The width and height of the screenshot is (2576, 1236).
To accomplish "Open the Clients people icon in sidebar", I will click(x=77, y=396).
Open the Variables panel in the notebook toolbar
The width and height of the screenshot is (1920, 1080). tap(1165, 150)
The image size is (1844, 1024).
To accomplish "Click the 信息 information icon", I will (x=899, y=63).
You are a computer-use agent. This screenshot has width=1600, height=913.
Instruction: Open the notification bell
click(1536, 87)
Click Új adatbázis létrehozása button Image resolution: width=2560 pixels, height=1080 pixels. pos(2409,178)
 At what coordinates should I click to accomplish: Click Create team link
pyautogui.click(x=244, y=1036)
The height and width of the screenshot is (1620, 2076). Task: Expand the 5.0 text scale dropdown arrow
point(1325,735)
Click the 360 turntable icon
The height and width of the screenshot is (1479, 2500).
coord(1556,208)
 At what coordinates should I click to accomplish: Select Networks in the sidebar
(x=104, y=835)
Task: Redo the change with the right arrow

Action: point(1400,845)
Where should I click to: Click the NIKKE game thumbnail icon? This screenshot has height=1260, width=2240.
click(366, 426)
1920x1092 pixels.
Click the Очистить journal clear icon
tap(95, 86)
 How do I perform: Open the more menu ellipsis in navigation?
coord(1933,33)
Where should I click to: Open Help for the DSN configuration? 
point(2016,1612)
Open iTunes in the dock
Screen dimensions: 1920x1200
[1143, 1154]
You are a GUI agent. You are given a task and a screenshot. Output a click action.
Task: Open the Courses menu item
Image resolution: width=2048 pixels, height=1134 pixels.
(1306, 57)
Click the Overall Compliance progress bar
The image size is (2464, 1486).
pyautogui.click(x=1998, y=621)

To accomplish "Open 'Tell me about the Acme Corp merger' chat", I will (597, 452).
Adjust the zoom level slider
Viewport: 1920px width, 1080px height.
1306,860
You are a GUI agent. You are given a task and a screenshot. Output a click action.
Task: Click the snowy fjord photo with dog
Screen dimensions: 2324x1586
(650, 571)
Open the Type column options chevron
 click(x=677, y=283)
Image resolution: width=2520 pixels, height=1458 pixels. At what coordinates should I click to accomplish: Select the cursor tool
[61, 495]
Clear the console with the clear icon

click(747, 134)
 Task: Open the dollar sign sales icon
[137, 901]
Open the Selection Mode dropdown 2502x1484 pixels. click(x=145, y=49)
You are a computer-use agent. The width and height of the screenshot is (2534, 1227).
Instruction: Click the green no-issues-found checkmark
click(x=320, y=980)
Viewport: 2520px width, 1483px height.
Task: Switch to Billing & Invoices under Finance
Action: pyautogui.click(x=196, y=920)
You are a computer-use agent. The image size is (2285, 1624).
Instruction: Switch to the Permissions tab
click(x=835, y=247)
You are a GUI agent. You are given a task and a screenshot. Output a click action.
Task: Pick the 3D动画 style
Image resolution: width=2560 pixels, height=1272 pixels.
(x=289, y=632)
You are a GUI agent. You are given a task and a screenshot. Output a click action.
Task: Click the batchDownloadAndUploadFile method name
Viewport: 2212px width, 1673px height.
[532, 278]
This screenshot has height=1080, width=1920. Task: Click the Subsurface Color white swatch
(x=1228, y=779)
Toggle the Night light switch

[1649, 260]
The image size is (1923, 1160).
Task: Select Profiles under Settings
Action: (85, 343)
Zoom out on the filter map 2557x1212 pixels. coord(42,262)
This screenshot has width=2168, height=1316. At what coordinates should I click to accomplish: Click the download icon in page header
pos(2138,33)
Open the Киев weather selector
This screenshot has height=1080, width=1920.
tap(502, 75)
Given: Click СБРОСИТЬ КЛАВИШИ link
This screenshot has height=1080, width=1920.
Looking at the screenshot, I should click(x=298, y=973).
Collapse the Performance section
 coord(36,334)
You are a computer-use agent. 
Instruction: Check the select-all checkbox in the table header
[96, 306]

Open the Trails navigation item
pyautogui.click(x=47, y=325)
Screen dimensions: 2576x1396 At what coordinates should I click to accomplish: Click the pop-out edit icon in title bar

========

TASK OBJECTIVE.
Every line in the material above that has the word "computer" should be copied.

SOLUTION.
You are a computer-use agent. This screenshot has width=1600, height=913.
You are a computer-use agent. The width and height of the screenshot is (2534, 1227).
You are a computer-use agent. The image size is (2285, 1624).
You are a computer-use agent. 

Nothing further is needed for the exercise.